Woking murder: Sara Sharif was seen at school ‘with cuts and bruises to her face’

Police are working with Pakistani authorities to trace her father and his family members

Sara Sharif (Image credit: Surrey Police)

By: easterneye.biz Staff

SARA SHARIF, found murdered in a Woking home earlier this month, had been seen with “cuts and bruises” to her face at her Byfleet school during spring, media reports said.

Surrey Police who discovered the 10-year-old girl’s body in the early hours of August 10, believe her father Urfan Sharif, his partner Beinash Batool and his brother Faisal Malik fled to Pakistan along with five children aged from one to 13 years a day earlier.

A post-mortem examination revealed that Sara had suffered “multiple and extensive injuries” over a period of time. But it did not establish what exactly caused her death.

She had attended St Mary’s primary school in Byfleet before her family moved to their Woking residence.

Sara Sharifs father
Sara Sharif’s father Urfan Sharif and his partner Beinash Batool (Image credit: Surrey Police)

Her classmate’s mother Jessica told the BBC that she had been to school before the Easter holidays and “had cuts and bruises on her face and her neck”.
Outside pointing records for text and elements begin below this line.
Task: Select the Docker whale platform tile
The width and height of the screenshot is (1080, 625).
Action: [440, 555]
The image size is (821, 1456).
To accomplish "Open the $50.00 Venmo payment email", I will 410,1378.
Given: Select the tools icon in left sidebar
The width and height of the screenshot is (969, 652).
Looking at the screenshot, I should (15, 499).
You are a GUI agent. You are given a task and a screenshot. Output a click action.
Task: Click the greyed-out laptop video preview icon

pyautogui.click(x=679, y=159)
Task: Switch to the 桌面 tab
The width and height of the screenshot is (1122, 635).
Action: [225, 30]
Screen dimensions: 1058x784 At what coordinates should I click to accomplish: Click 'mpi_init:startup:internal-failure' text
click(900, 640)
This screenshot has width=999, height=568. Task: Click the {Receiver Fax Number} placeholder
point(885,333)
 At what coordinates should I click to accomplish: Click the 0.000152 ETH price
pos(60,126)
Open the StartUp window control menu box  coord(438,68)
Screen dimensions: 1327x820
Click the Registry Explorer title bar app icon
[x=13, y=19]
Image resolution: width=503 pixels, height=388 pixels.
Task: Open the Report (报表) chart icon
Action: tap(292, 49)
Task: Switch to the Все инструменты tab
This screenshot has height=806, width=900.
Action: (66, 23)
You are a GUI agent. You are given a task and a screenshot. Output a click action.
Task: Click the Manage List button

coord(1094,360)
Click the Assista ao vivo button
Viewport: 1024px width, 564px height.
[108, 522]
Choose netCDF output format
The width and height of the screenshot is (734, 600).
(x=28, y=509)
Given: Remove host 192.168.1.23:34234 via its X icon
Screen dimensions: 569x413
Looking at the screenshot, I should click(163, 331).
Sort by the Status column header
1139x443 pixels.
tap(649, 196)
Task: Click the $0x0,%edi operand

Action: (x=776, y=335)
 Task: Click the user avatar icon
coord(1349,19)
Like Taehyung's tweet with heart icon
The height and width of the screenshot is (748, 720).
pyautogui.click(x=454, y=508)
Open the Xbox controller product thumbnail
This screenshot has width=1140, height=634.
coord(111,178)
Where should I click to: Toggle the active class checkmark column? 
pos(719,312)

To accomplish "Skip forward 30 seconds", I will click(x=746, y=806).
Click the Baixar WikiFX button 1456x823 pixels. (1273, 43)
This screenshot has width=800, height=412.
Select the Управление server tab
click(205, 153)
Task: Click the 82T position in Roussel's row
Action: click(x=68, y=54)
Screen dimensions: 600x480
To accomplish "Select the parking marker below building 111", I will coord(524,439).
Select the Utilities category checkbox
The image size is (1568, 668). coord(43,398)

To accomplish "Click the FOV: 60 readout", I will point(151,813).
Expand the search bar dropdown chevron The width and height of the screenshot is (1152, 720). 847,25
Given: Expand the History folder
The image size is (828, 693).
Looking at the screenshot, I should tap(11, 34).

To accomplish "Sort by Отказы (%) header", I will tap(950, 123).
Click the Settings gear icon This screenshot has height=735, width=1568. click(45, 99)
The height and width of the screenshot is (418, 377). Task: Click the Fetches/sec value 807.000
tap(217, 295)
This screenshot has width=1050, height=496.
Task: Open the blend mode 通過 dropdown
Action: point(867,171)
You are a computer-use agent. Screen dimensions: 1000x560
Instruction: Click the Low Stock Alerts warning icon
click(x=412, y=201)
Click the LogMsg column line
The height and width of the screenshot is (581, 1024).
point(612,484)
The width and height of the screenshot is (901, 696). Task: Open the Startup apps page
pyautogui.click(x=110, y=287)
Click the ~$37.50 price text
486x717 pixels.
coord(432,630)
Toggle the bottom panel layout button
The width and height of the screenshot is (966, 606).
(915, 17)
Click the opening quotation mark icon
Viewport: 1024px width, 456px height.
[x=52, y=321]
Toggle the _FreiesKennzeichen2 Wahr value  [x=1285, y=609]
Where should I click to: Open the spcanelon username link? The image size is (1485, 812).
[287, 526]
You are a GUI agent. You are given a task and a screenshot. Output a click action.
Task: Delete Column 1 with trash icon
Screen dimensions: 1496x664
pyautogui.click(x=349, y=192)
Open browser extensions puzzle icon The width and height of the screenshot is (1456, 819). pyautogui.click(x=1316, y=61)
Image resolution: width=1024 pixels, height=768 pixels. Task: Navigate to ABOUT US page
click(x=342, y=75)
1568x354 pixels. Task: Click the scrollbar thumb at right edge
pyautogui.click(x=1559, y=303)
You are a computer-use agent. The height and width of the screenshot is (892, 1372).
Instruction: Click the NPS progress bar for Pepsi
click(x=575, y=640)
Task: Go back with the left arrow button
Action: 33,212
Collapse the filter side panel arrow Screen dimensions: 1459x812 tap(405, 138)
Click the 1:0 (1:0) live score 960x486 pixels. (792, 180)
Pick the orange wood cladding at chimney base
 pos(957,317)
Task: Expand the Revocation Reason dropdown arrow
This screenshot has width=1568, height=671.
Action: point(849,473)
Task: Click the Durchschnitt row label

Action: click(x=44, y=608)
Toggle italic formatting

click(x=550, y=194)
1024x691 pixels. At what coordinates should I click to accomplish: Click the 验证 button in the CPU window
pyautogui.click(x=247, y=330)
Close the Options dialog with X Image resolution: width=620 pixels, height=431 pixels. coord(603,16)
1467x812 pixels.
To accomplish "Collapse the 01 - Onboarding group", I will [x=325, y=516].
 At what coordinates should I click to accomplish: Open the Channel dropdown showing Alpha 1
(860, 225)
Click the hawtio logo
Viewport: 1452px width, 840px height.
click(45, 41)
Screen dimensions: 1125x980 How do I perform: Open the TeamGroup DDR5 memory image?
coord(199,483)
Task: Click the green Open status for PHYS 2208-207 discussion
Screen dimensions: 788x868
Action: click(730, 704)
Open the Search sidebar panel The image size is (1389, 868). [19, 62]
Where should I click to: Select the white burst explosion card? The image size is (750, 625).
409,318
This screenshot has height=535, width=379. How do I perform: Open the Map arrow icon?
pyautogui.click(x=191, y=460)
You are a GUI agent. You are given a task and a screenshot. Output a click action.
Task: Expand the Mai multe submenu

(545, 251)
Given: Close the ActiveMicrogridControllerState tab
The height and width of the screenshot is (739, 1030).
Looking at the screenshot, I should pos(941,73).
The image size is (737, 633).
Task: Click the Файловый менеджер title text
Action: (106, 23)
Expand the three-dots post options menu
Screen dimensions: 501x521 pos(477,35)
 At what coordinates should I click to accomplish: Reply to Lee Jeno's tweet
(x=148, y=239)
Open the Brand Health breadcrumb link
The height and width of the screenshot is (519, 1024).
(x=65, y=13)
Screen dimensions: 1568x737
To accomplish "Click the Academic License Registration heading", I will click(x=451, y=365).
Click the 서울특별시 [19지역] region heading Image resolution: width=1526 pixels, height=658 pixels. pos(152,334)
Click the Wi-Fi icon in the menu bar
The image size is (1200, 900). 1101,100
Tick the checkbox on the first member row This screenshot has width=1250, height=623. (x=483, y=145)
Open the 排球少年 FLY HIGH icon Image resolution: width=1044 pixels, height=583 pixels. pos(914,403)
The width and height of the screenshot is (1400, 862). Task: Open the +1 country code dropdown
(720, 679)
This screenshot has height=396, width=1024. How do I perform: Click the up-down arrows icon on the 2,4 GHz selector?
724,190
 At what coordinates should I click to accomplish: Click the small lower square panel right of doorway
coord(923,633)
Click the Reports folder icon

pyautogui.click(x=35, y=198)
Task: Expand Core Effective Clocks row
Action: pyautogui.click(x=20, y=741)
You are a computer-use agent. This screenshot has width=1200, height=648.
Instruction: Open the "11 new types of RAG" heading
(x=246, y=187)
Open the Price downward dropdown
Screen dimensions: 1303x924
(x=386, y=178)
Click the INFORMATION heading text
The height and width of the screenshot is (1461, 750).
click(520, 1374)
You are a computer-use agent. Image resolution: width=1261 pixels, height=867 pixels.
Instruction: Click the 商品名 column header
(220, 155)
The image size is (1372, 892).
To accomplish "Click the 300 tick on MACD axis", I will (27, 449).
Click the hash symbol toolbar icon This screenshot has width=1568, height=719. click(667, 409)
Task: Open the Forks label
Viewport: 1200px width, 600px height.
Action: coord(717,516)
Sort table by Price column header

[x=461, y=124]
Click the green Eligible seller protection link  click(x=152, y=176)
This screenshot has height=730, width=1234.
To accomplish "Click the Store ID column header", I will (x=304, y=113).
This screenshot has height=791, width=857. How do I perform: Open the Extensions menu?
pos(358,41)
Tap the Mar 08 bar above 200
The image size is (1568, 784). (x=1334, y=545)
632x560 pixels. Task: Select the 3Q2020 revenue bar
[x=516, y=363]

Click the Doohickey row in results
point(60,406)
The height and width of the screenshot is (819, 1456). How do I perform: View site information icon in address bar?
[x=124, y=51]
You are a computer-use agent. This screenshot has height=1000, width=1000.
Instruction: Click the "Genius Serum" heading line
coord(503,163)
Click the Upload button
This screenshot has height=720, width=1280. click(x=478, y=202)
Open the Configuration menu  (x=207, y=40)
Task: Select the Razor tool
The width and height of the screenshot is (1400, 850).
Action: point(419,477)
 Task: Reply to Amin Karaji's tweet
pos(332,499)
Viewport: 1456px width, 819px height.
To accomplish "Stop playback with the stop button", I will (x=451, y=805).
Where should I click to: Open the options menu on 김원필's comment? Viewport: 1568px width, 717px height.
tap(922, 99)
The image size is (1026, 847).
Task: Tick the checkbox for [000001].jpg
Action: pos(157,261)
“My daughter had asked what had happened and she said she’d fallen off a bike and then kind of walked away,” the woman, who was the family’s neighbour at Byfleet, said.

“The next day the teacher announced she had left school and she was being home-schooled,” Jessica said.

According to another neighbour, Batool said the girl was being educated at home after being “bullied for wearing a hijab”.

Media reports also said a handwritten note naming Sara’s killer was found at the scene of her murder, but officers have not confirmed it.

Detective Superintendent Mark Chapman of the Surrey Police and Sussex Police Major Crime Team on Thursday (24) renewed his appeal to the public to contact the force if they have any information, however insignificant it may appear.

“Any information is better than no information – although you might think it’s insignificant, it might be vital to the investigation and in helping us to bring justice for Sara,” Chapman said.

The force said detectives were working with international agencies, including the Interpol to progress their enquiries with Pakistani authorities.